Siang sangat terik terasa oleh bu Menik. Kerongkongannya terasa kering, walau sudah dialiri setengah botol air dingin dari kulkas. Rupanya, bayangan segarnya buah semangka telah menutupi kesegaran air dingin yang telah diminumnya.
"Duh ..., lama banget Bang Jek, belinya di mana, sih?" Setengah menggerutu bu Menik berkata sendiri.
Bicara demikian, untuk kesekian kalinya, dia berjalan ke teras rumah, mengecek kalau-kalau suaminya, Bang Jek datang. Setengah jam yang lalu bu Menik memaksa suaminya itu untuk keluar membeli semangka. Padahal saat itu suaminya itu sedang berbaring di kursi Panjang yang ada di teras sedang melepas Lelah sepulang dari kebun.
Tak lama kemudian terdengar suara salam dari suaminya, yang pulang dengan membawa dua buah semangka.
"Alhamdulillah ... akhirnya dapat juga semangkanya, Bang." Sambut bu Menik dengan wajah ceria.
Tanpa menunggu jawaban suaminya, yang langsung masuk kamar. Bu Menik segera memotong buah semangka dan memakannya.
Begitu menggigit buah semangka, kulit kening bu Menik berkerut. 'Kok, ga manis, sih,' pikirnya.
"Bang ... Bang, ini semangka beli di mana?" setengah berteriak dia memanggil suaminya.
Tidak ada jawaban dari dalam kamar.
"Bang ... sini, Bang. Ini semangkanya beli di mana?" tanyanya lagi, lebih kencang dari yang pertana tadi.
"Ada apa, sih. Teriak-teriak, orang mau istirahat." Suaminya keluar kamar sambil menggerutu kesal.
"Ini, ini semangkanya kok ga manis, sih. Ga milih apa?" Protes bu Menik.
Bang Jek hanya mengeleng-gelengkan kepala mendengar protes istrinya itu. "Ya ... beli di tukang buah, dong. Cuma tinggal dua-duanya itu," jawab Bang Jek.
"Pantesin hambar, ga manis." Bu Menik masih protes.
"Disyukuri saja yang ada, masih mending dapat, daripada tidak dapat sama sekali," sahut Bang Jek.
"Lagian, kalau kamu protes, ngomel-ngomel. Kamu ngomel kepada siapa?" lanjut Bang Jek dengan sebuah pertanyaan.

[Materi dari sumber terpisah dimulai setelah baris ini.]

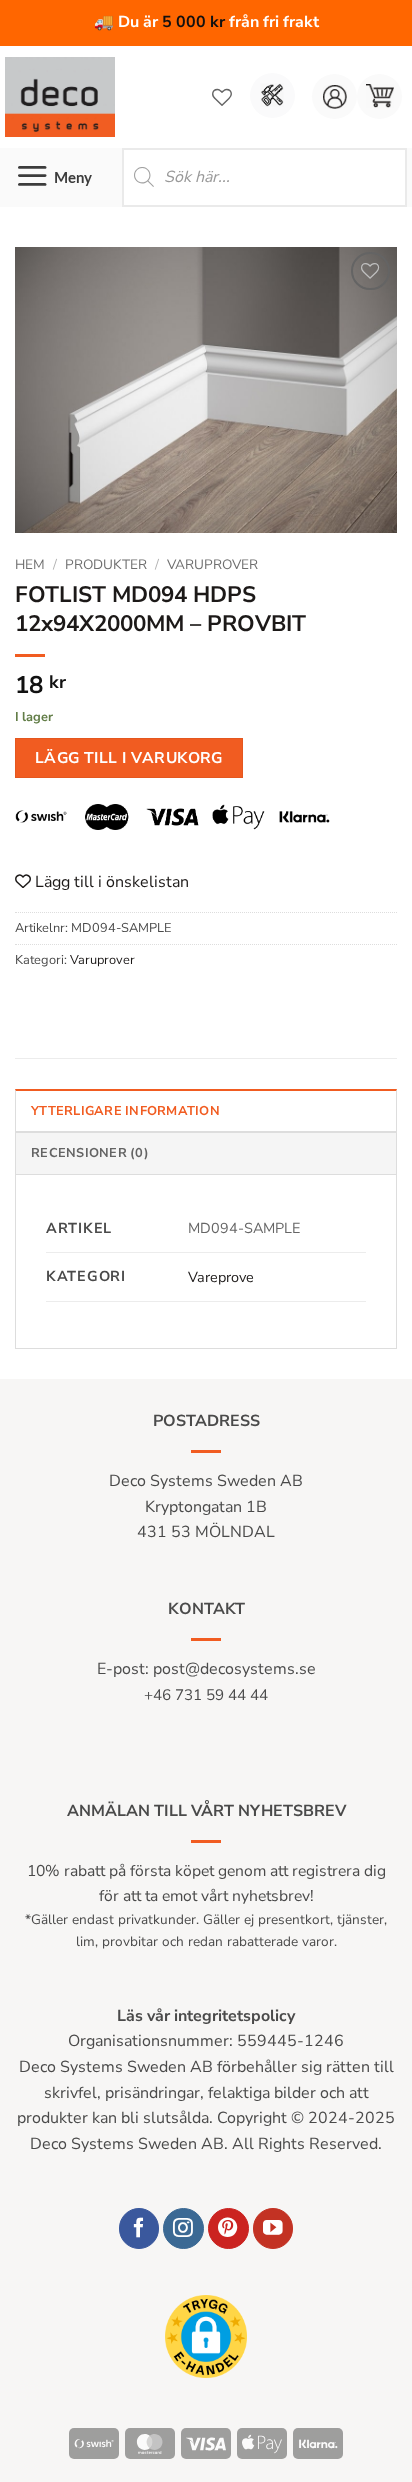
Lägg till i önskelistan (110, 882)
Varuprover (212, 564)
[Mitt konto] (334, 96)
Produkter (106, 564)
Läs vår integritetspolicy (206, 2016)
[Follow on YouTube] (273, 2228)
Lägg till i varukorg (129, 757)
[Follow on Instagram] (183, 2228)
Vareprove (221, 1277)
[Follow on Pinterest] (228, 2228)
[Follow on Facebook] (139, 2228)
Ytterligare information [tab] (125, 1111)
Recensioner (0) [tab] (90, 1153)
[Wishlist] (222, 97)
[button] (379, 96)
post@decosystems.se (234, 1669)
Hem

"Kamu ga ngomelin abang, kan? Kamu percaya, kan, pasti abang berusaha mencari semangka yang manis? Cuma karena tidak tahu, kebetulan yang abang beli ini ga manis."
"Bukan, Bang. Bukan ngomelin abang," jawab bu Menik.
"Berarti kamu ngomelin yang jual, dong! Padahal kita yakin, dia tidak akan menjual semangka yang tidak manis. Karena tidak tahu saja, dia menjual semangka ini."
"Tidak, Bang. Menik juga bukan ngomelin yang jual."
"Lalu, kalau tidak ngomelin yang dagang, berarti ngomel kamu ditujukan ke petani, yang nanam semangka ini? Padahal, ga mungkin, kan, dia sengaja menanam semangka yang ga manis."
"Bukan, Bang. Menik juga bukan ngomel ke yang nanam semangka ini."
"Kalau begitu berarti kamu ngomel kepada Allah yang menciptakan semangka yang tidak manis ini. Karena setelah si petani, siapa lagi yang bertanggungjawab pada kualitas semangka selain Allah?"
"Astaghfirullah ... tidak, Bang. Masa Menik mengomeli Allah." Menik kaget mendengar penjelasan suaminya.
"Kamu tadi, kan, protes bahwa semangka ini ga manis. Nah, protes kamu itu sebenarnya kepada siapa? Ke Abang, yang beli, bukan. Ke penjualnya, bukan. Ke petani yang nanam, bukan. Terus kepada siapa lagi, kalau bukan kepada Allah?"